# [Written exercise]
State how many lines in the rows below contain the string "Switch", with case taken into account. Reply with the number only.

# [Data excerpts]
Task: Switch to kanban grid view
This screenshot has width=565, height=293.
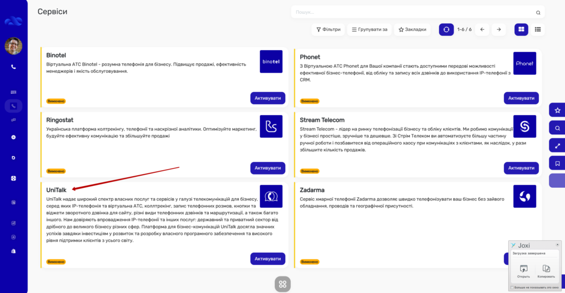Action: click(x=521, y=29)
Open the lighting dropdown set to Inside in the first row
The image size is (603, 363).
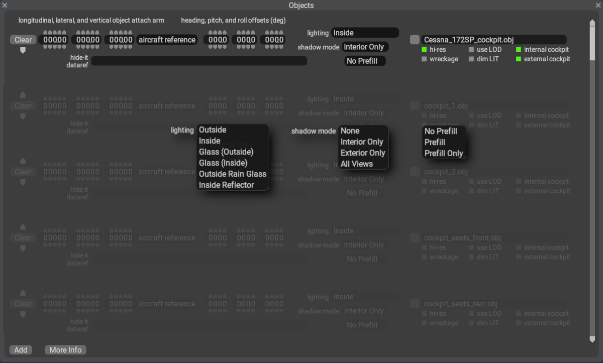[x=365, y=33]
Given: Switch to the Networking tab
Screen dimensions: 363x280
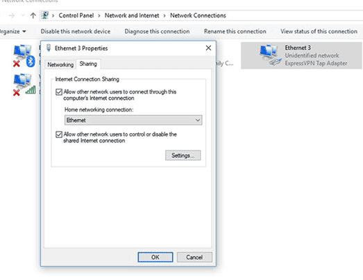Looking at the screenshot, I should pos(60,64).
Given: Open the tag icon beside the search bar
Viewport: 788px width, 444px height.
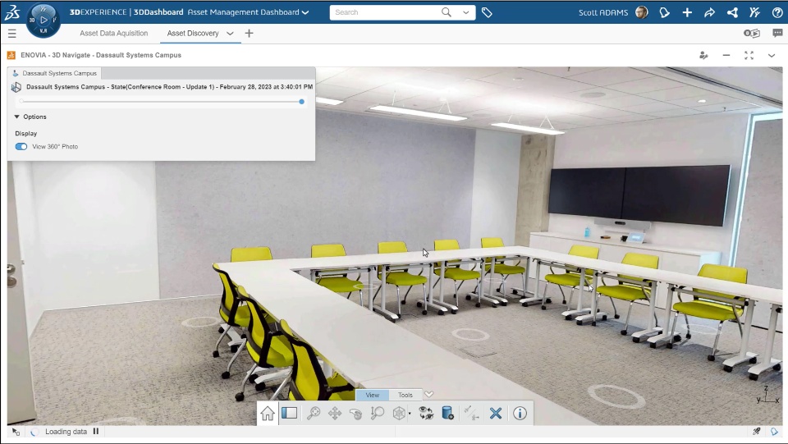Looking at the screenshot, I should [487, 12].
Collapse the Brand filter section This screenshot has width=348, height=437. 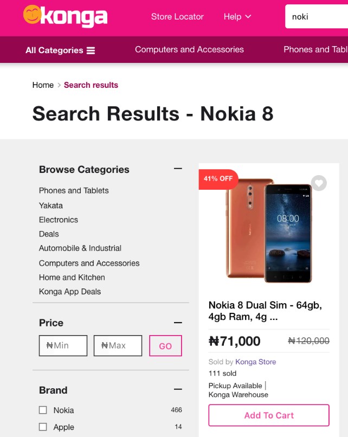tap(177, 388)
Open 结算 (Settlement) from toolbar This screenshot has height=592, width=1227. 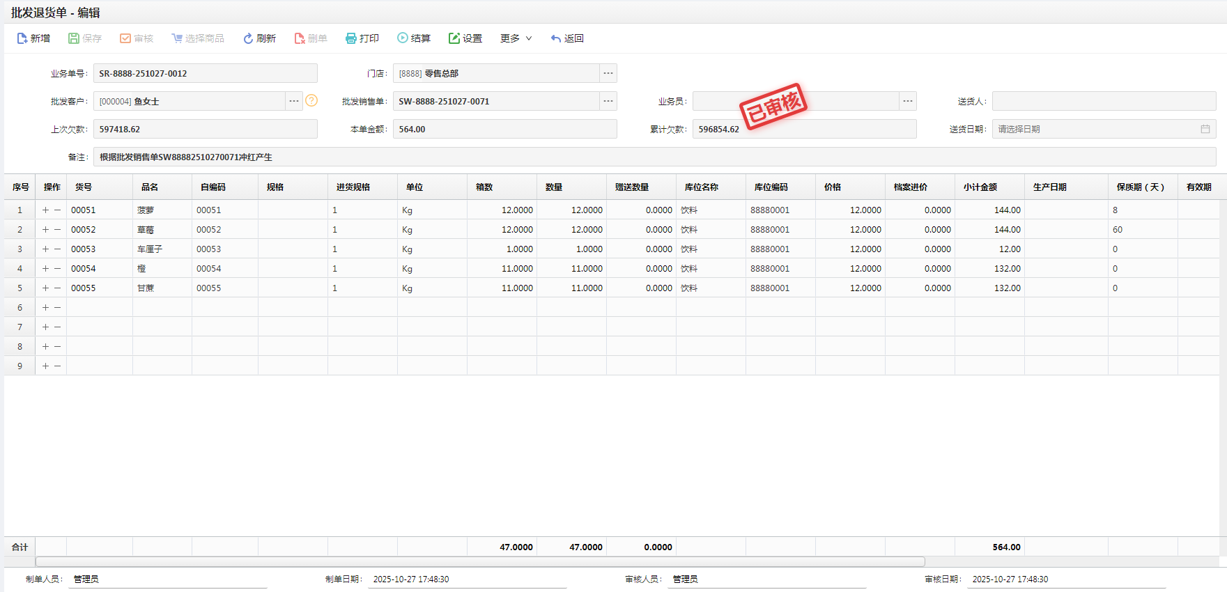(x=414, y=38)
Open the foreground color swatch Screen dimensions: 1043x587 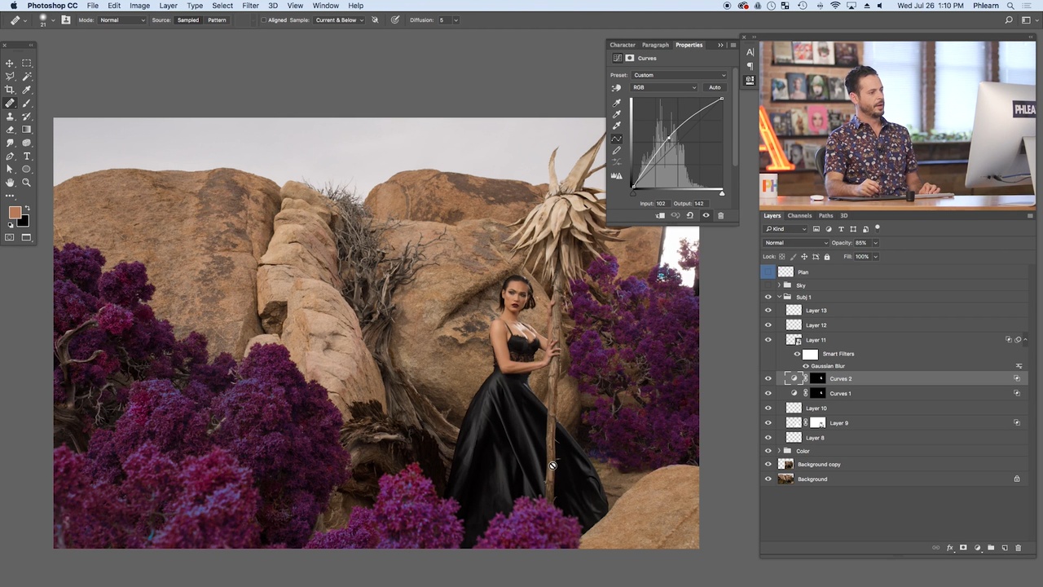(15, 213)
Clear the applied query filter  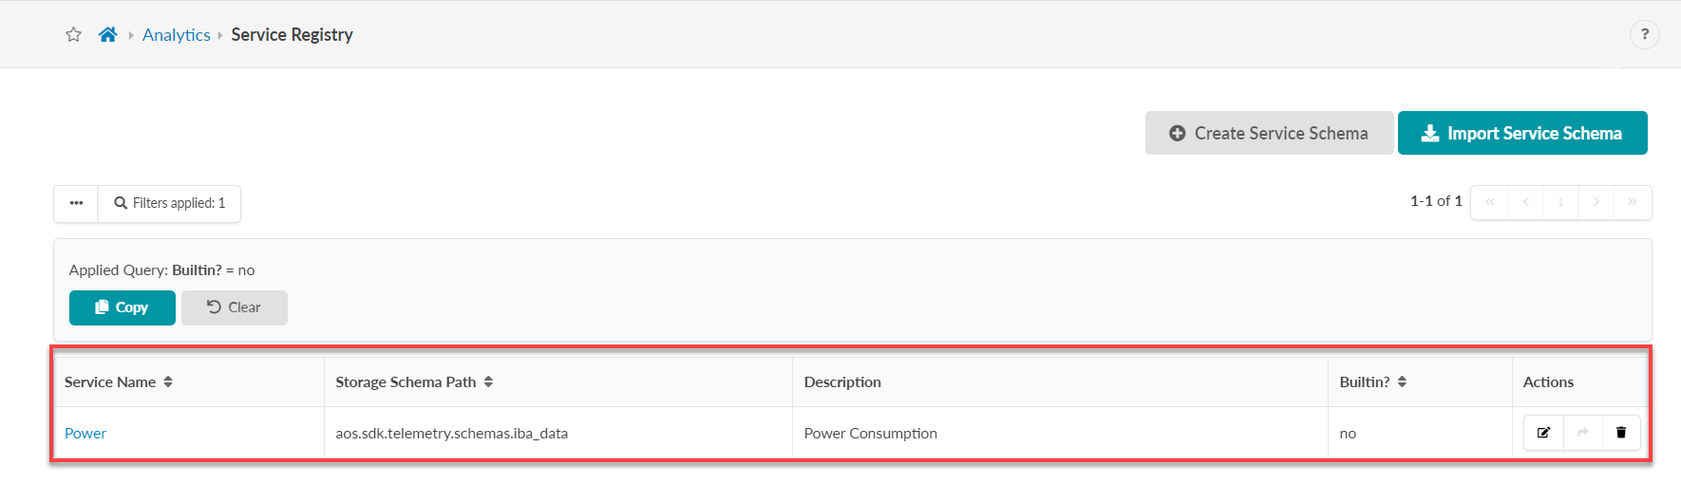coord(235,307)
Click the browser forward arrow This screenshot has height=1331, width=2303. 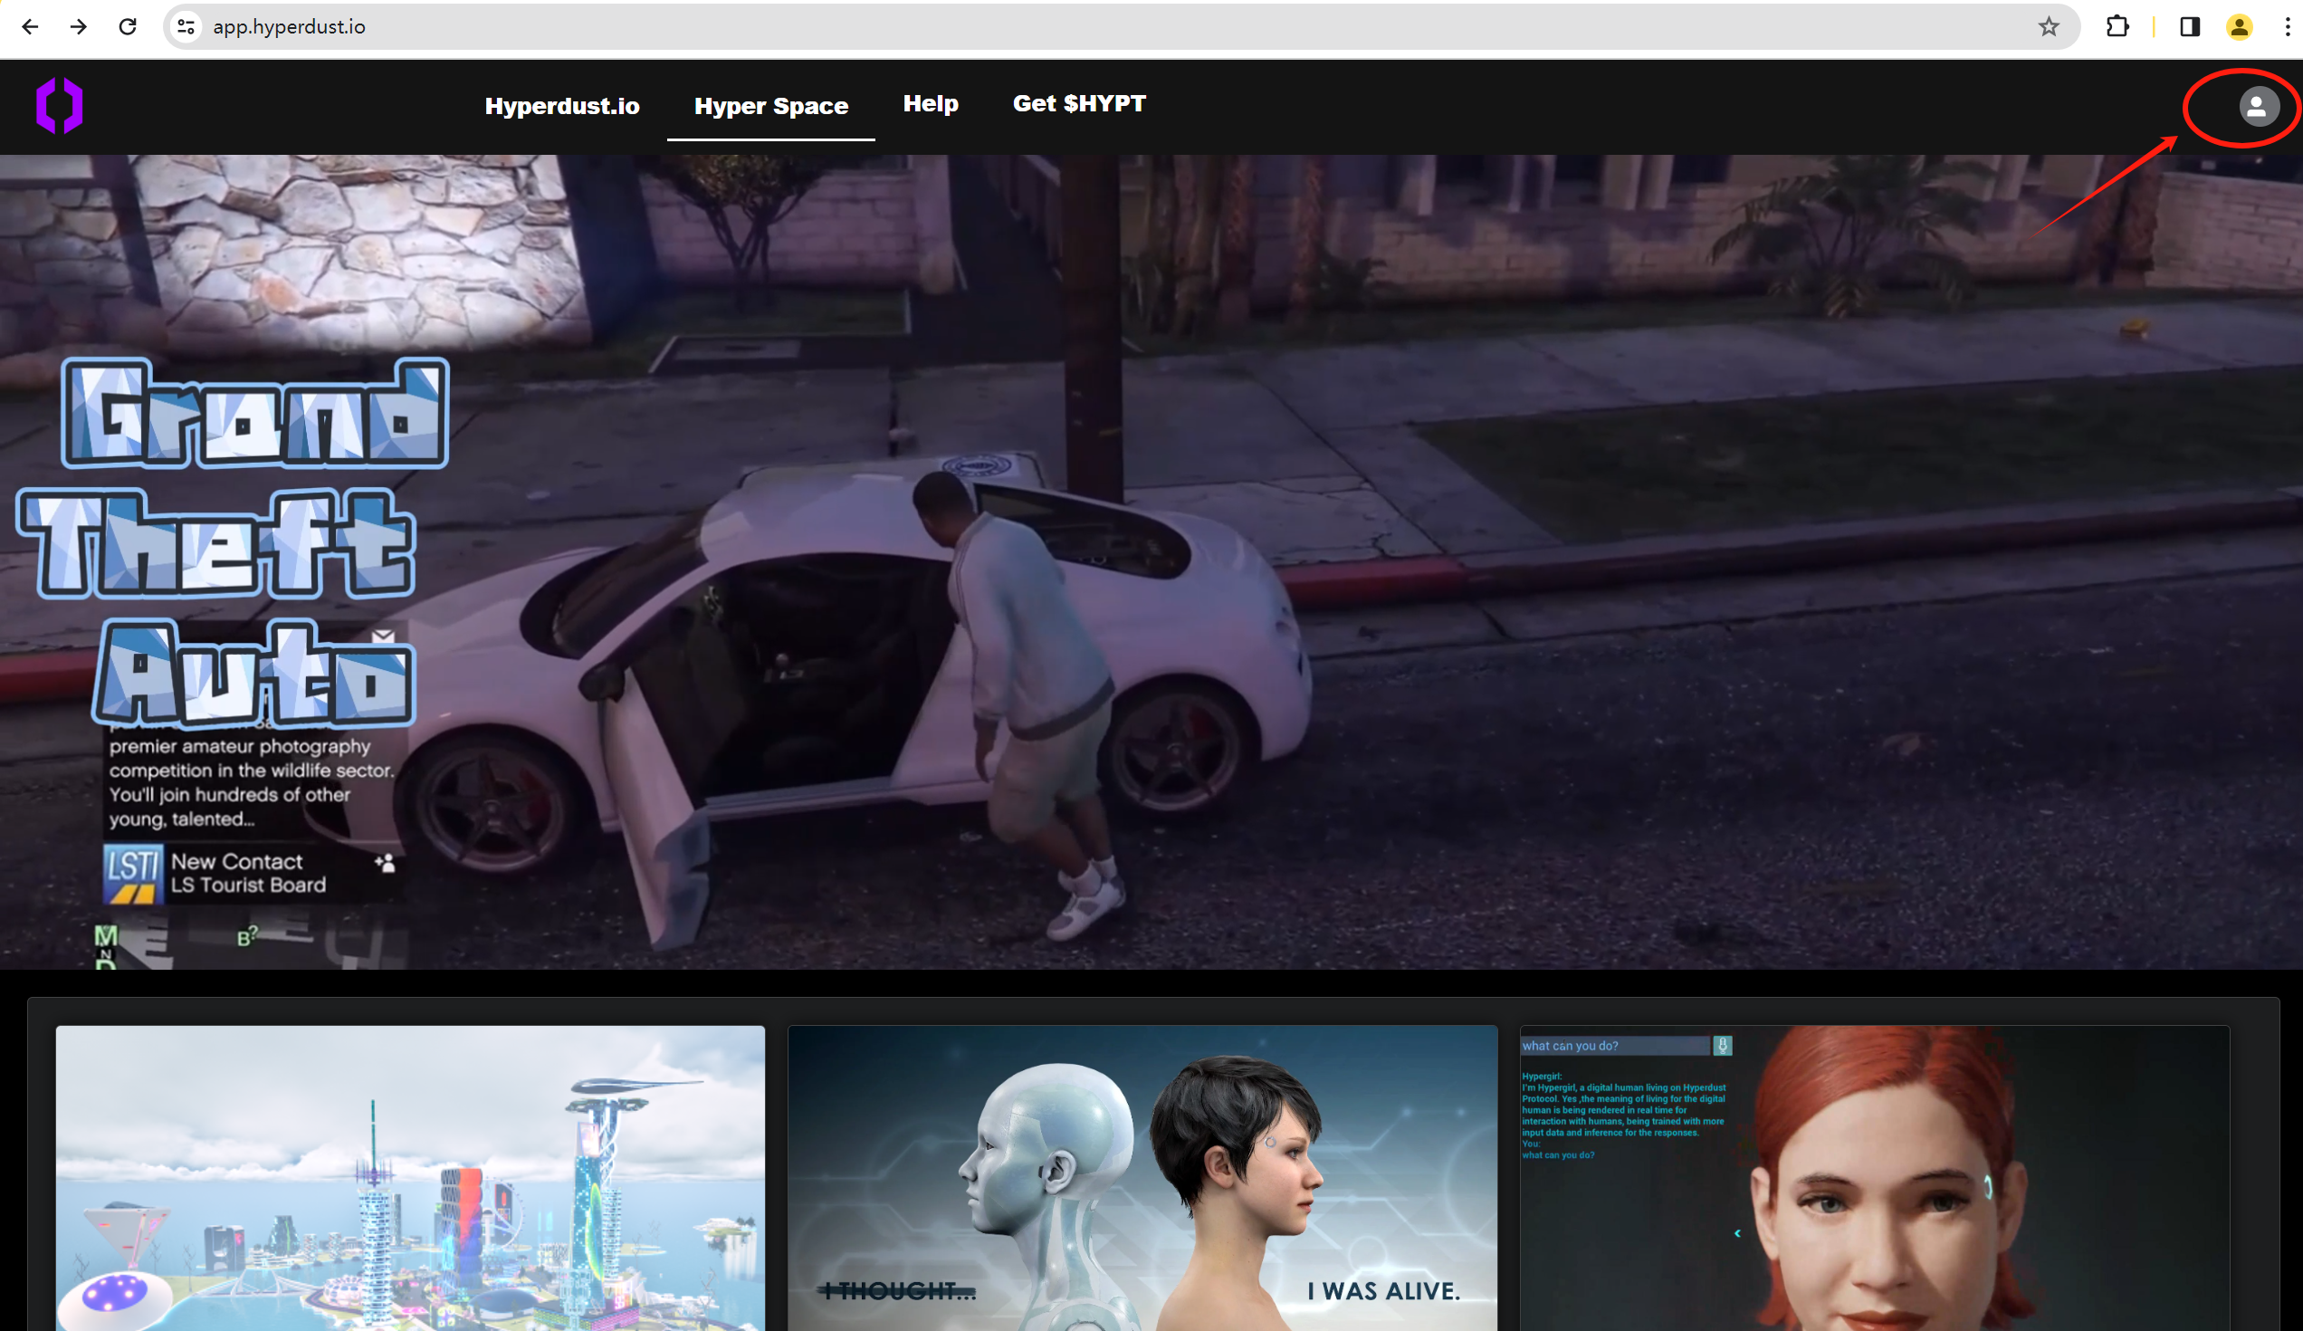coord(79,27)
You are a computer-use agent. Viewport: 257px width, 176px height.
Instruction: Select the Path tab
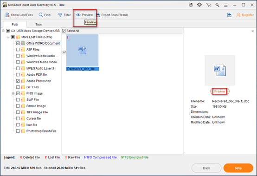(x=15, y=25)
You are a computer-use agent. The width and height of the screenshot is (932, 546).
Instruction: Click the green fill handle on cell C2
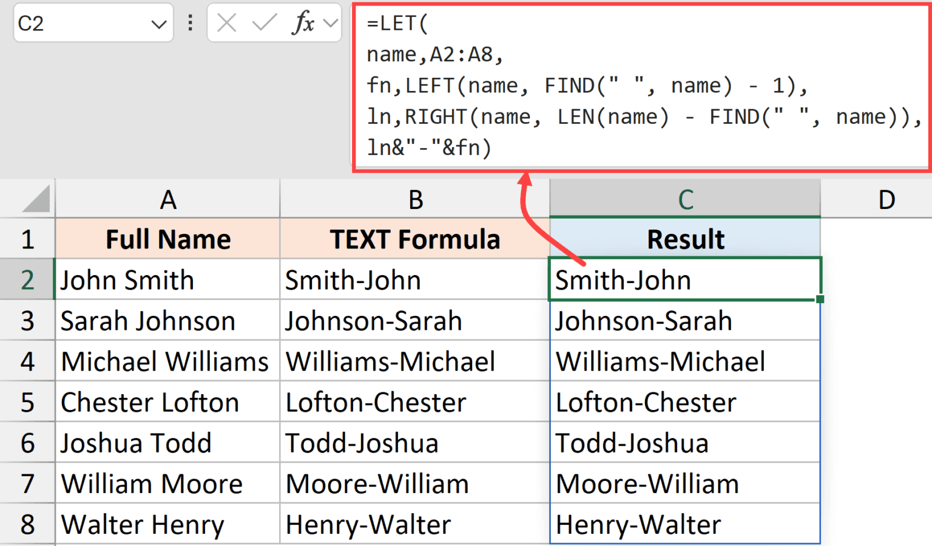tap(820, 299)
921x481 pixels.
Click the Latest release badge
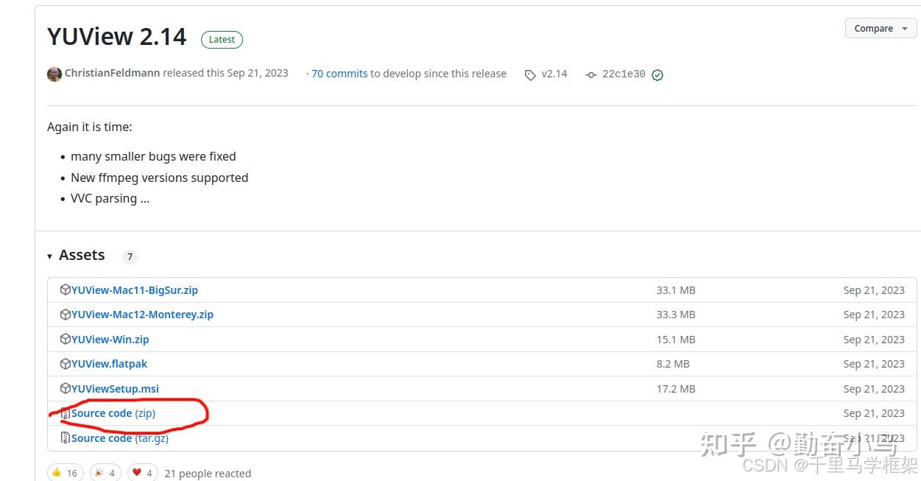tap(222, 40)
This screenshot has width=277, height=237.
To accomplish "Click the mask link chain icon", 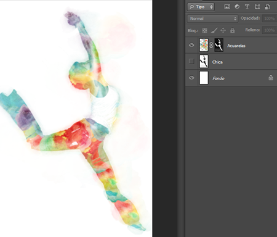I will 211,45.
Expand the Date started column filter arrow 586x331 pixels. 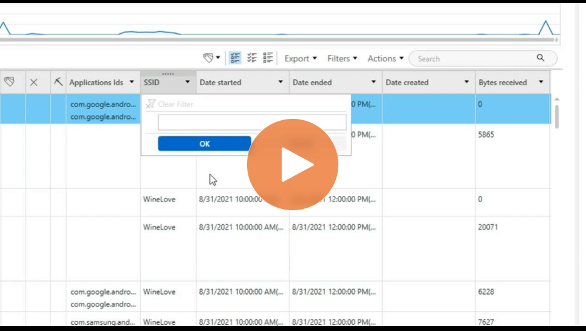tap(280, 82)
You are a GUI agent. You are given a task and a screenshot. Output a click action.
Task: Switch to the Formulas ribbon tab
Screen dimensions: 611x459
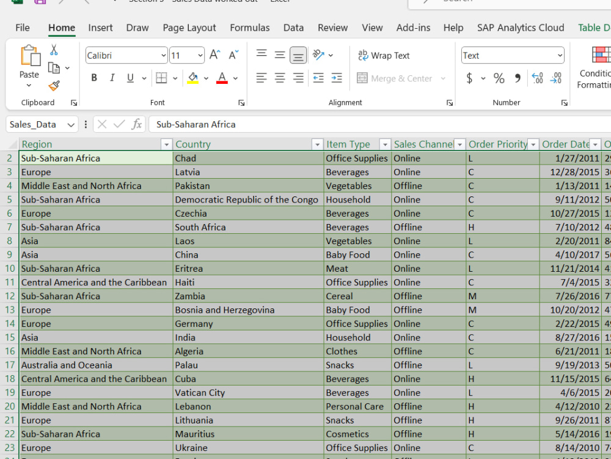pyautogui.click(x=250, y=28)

# [Task response]
3